Feb 13, 2006 21:35
i am still doing awesome for the most part.
school is wonderful. i had my first clinical in an ER last wednesday and saw a man die. it was really shocking and i couldnt stop thinking about it for a while but now im fine.
last week we brought out a bucket of blood and used a measuring cup to spill it on the ground to help teach us how to estimate blood loss. "this is what one liter of blood loss looks like..."
it was fun to see everyone that was walking by freak out.
this wednesday i am going to be a Wake EMS Station 2. hopefully i'll get some good calls to go on.
and mark has been moved into my night anatomy class so we hang out and its good. we go to dinner every night during our break.
my dad is doing much better. he's walking around and doing all sorts of things. he's still having terrible pain though, i mean who wouldnt? but the meds are keeping that in line. im just worried that he's going to push himself too hard and hurt his back again.
allen and i are now dating and i like him a lot. one thing that is lame is that he's not a christian but he's respectful of my beliefs and such so it works out. we have a lot in common actually. more than anyone else i've ever dated. its weird...i would have never in a million years thought i would date allen piland! i did not like him at all in high school. hahaha.
jon byelick is just being a huge pain in my ass lately. i mean seriously he's acting like a 15 year old. he lied to me about something and i confronted him and he totally flipped out. he assumed that a bulletin on myspace was about him (it totally was NOT, concidering he's not worth my time at all) and began making all these bulletins about me being a crazy whore. he's trying to say all of these hurtful things to me about fucking around and getting STDs and he's trying to tell me that he was never attracted to me at all--->yeah thats why he called me like a week ago about a survey he read...about me in my underwear and got all horny. S I C K!
on top of it we had a dog together while we were dating. up until now he's been planning on giving her to me because he cant take care of her and the two dogs fight too much. PLUS she is MY dog. anyways after all this fighting crap he tells me he's not going to let me have her. that is THE MOST fucking selfish thing i have ever heard. ever. she is so neglected living there. she's never even had a rabies shot and she's always outside and he hates her being around and UGH! she deserves so much better than his stupid abusive ass. and he's going to keep her with him unhappy JUST to hurt me.
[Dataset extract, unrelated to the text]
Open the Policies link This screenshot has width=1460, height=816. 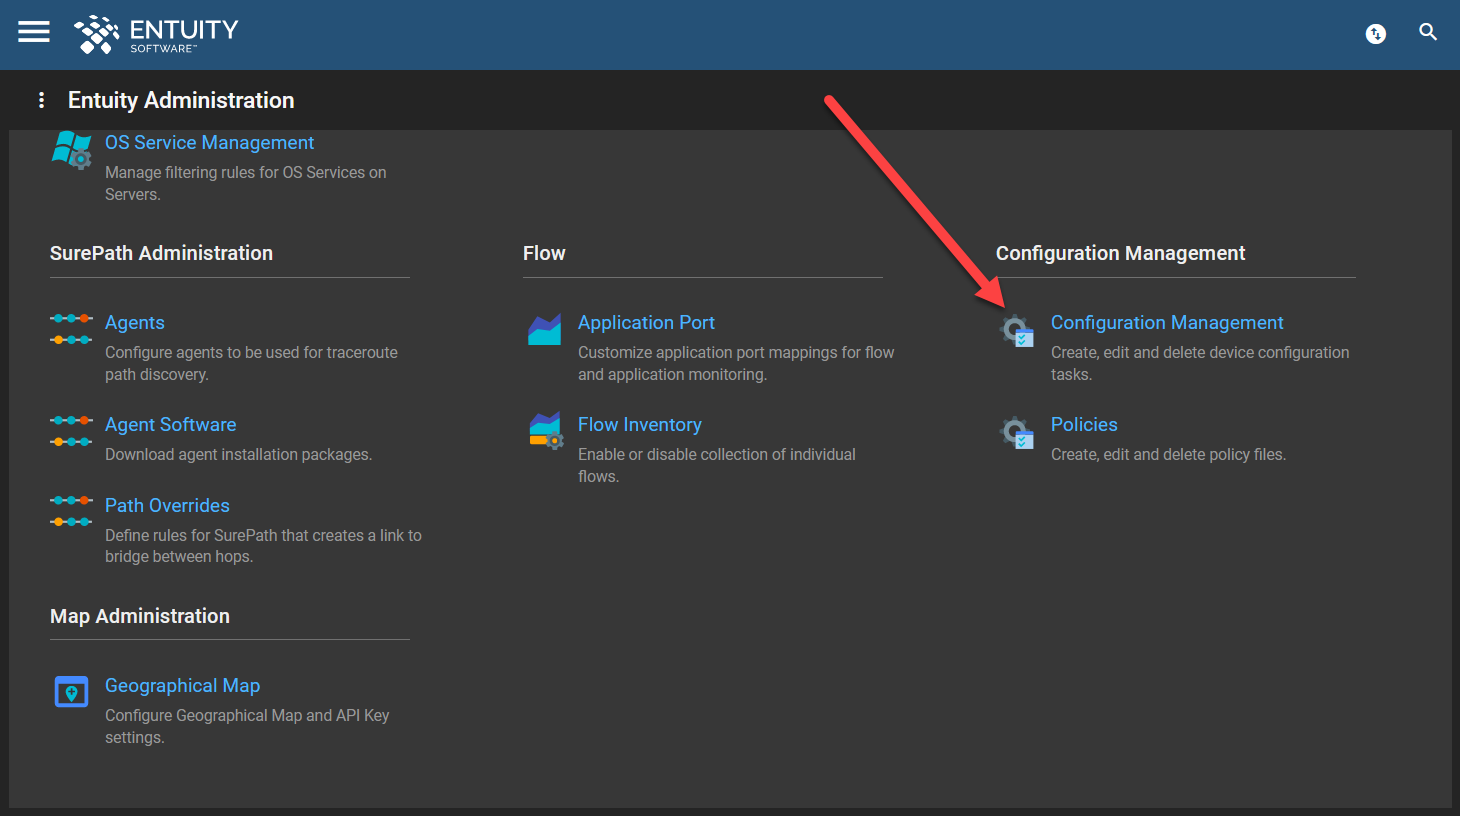point(1084,424)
STUPID.
will someone please tell me how mature it is to go to church.... sit next to my friend.... and try and talk shit about me to her DURING the sermon? because i think its about number 2 on the 1 to 10 scale of maturity. like right next to sucking your fucking thumb and throwing temper tantrums. i really want to know what he is thinking......like MY friend wouldnt tell me about it or something.
and he tries to attack me and say that i am immature and dont "act my age". you see i apparently try and act older than i am. first off...how exactly is a 19 year old suppose to "act". second off...he's only fucking two years older than me and if thats suppose to be such a maturity difference then why in the hell did he date me in the first place? i dont know. i dont get him. he's going around in circles.
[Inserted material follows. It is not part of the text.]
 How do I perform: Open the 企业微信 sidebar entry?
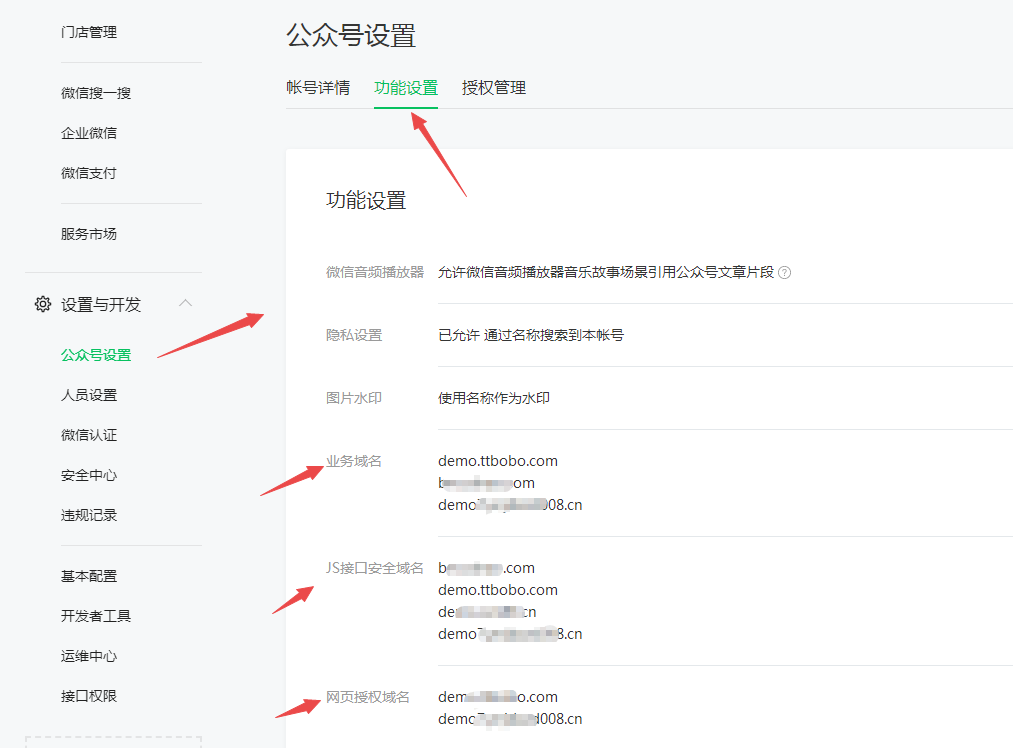click(89, 133)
i really wish he would disapear out of my life forever.
i dont even care that he thinks all of these things about me. i just wish that he would leave me and my friends alone. i dont go harrassing his friends. that is what you do in MIDDLE SCHOOL. seriously.
grow the fuck up jon byelick. you are 21 years old. you should be over this shit. and the fact that you arent is quite sad. i feel sorry for you.
and that is all im going to say on that issue because again...he is not worth my time.
my sister just called and needs a ride...ugh. of course. i drive her and her broke ass 20 year old boyfriend all over the planet. they need to get back in school, stop using their money to buy pot and actually GET A CAR and stop calling me.